Required actions:
1. For the queen-rearing notes, say whether each statement agrees with the text: (a) the cell builder was used only to finish queen cells; (b) the grafting method used will be the Doolittle method; (c) syrup should go to the cell builder hive only after queen cells are placed into it. For each, answer yes or no and quote the deciding words of the text.
2. Reproduce the part of the queen-rearing notes starting with "- Select for" and going on through "big nectar flow.".

- Select for characteristics that are important to you.
- Avoid any stock that is aggressive, prone to swarm, etc.
- Size matters; know the size of the earliest day one larva.
- Picking wrong will throw off your harvest time and see torn-down cells in your cell builder, besides the loss of the cell builder. A start-over do-over will be in order.
- A cell builder hive supplied with a large population of well-fed nurse bees.
- Our cell builder was used to start and finish queen cells. Thus, the cell bars (or, in the Alley, Miller methods, the frame with young eggs or larvae) is placed into the center of this hive and it remains there until the queen cells are ready for harvest.
- Ours will be the Doolittle grafting method.
- When queen cells are harvested, you can use the bees and frames to build nucs.
- The hive must be supplied with plenty of pollen and syrup to imitate a big nectar flow.
- It is important that the cell builder hive is supplied with syrup before queen cells are started and after they are placed into the hive.

Information given:
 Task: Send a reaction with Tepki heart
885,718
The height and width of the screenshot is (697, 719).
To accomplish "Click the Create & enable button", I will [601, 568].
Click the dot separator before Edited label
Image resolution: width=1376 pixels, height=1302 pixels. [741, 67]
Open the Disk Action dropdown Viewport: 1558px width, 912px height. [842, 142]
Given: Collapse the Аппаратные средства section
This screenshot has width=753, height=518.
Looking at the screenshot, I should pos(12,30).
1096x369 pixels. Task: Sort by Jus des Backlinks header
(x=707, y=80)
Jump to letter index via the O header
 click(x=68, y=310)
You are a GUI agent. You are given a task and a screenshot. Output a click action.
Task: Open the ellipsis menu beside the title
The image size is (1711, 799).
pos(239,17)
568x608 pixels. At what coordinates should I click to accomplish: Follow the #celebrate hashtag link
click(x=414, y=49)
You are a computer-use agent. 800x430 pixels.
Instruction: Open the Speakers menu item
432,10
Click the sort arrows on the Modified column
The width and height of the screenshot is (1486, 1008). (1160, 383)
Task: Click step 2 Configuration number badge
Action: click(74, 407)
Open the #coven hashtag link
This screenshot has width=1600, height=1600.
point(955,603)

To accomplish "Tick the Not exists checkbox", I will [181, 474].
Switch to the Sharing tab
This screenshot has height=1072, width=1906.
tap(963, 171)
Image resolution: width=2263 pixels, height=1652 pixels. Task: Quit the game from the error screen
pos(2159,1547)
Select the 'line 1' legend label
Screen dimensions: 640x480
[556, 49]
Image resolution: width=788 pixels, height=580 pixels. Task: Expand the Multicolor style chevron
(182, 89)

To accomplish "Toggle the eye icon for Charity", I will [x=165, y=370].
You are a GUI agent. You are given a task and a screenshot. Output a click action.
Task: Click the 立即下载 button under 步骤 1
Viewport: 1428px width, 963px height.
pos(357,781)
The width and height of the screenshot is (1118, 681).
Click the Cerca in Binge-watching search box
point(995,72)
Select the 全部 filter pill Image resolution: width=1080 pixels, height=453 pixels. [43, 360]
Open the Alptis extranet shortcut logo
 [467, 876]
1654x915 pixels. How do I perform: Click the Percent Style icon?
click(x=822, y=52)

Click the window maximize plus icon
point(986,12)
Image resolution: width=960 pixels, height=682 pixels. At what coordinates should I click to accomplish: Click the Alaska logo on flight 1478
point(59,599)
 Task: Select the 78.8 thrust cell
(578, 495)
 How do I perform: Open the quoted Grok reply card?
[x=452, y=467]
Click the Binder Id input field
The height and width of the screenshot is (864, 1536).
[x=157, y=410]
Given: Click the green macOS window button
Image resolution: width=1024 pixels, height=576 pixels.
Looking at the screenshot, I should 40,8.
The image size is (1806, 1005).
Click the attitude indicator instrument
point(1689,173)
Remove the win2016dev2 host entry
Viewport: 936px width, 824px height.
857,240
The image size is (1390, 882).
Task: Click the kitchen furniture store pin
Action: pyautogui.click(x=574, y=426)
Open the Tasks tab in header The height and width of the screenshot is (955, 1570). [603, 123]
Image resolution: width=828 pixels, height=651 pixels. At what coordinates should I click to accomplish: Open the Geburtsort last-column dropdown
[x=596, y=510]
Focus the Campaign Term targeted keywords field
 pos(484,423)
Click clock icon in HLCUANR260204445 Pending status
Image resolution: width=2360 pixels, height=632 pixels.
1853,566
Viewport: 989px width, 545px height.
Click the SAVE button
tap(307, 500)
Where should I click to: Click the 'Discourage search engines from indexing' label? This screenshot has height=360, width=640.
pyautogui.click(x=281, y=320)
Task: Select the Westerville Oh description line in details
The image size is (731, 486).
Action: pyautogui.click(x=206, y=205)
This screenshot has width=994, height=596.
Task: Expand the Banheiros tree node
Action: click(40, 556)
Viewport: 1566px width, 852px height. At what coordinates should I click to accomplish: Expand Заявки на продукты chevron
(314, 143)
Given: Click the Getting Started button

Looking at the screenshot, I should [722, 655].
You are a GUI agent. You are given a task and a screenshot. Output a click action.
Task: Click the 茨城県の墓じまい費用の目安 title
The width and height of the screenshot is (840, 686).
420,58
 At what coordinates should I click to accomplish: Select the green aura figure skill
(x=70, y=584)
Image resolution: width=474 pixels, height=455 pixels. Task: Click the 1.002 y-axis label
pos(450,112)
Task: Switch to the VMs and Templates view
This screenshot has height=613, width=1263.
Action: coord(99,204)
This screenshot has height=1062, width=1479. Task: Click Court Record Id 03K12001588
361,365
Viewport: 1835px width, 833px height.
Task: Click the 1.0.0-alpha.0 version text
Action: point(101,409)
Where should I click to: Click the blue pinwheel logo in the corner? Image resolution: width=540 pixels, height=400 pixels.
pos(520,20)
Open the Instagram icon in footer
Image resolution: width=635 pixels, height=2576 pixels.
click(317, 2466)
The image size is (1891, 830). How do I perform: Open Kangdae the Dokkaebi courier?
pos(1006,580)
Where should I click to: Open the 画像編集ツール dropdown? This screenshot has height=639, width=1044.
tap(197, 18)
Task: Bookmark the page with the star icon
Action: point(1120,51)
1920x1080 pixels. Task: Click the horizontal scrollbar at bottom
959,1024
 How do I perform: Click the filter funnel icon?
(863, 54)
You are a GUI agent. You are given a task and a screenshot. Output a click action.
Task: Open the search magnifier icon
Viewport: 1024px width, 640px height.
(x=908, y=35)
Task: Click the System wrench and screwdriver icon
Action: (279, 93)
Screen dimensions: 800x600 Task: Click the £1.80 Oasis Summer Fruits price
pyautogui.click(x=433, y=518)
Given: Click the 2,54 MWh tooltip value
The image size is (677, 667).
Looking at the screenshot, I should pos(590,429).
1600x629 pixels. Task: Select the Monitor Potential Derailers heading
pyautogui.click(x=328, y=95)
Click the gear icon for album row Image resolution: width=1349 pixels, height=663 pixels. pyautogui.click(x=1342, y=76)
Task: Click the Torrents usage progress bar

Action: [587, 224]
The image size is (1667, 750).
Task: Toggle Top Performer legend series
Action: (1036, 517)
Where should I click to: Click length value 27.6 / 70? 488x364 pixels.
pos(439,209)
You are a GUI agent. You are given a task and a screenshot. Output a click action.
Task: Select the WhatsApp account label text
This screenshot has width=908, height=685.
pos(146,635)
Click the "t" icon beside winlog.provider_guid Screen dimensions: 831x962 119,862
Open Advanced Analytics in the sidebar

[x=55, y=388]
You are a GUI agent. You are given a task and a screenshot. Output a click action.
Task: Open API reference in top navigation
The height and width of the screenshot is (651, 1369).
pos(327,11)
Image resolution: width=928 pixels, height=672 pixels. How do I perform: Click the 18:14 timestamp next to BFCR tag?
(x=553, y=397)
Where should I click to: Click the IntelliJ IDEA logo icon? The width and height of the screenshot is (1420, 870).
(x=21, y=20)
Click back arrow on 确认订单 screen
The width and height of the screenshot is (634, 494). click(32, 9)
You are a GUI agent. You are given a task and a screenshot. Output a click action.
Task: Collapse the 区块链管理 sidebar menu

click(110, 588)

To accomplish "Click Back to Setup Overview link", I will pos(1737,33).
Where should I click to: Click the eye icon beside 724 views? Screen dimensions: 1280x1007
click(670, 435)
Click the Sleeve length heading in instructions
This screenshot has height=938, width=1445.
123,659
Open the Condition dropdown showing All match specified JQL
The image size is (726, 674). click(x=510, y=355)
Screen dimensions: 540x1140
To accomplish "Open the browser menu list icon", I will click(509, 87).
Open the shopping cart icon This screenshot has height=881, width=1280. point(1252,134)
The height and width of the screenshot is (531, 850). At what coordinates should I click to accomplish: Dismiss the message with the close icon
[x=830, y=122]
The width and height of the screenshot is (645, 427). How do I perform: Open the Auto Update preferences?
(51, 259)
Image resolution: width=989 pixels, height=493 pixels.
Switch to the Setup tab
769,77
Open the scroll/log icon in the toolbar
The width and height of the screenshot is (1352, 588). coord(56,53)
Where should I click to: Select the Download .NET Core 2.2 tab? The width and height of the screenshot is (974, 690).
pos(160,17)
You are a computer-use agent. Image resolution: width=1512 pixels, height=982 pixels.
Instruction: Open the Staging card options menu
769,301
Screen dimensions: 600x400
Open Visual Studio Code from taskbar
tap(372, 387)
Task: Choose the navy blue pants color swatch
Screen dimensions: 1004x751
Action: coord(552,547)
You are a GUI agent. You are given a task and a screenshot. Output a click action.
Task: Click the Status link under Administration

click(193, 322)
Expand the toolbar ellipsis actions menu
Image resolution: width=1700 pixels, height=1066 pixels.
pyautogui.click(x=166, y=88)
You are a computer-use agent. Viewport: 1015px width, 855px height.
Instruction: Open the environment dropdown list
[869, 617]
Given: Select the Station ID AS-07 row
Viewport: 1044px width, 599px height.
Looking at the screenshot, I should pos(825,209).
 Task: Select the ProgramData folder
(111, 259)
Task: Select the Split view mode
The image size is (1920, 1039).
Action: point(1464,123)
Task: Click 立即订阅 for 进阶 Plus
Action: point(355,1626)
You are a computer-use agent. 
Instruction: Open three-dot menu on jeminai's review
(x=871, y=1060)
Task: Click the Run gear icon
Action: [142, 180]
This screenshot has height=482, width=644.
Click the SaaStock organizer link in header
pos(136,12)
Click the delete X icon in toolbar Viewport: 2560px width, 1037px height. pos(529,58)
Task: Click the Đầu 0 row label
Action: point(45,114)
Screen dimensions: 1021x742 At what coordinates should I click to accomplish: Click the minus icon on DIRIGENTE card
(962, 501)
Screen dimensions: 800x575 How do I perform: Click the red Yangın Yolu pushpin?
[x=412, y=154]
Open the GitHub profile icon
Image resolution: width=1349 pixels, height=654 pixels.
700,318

Results of the exercise:
1.
(a) No: "Our cell builder was used to start and finish queen cells."
(b) Yes: "Ours will be the Doolittle grafting method."
(c) No: "It is important that the cell builder hive is supplied with syrup before queen cells are started and after they are placed into the hive."

2.
- Select for characteristics that are important to you.
- Avoid any stock that is aggressive, prone to swarm, etc.
- Size matters; know the size of the earliest day one larva.
- Picking wrong will throw off your harvest time and see torn-down cells in your cell builder, besides the loss of the cell builder. A start-over do-over will be in order.
- A cell builder hive supplied with a large population of well-fed nurse bees.
- Our cell builder was used to start and finish queen cells. Thus, the cell bars (or, in the Alley, Miller methods, the frame with young eggs or larvae) is placed into the center of this hive and it remains there until the queen cells are ready for harvest.
- Ours will be the Doolittle grafting method.
- When queen cells are harvested, you can use the bees and frames to build nucs.
- The hive must be supplied with plenty of pollen and syrup to imitate a big nectar flow.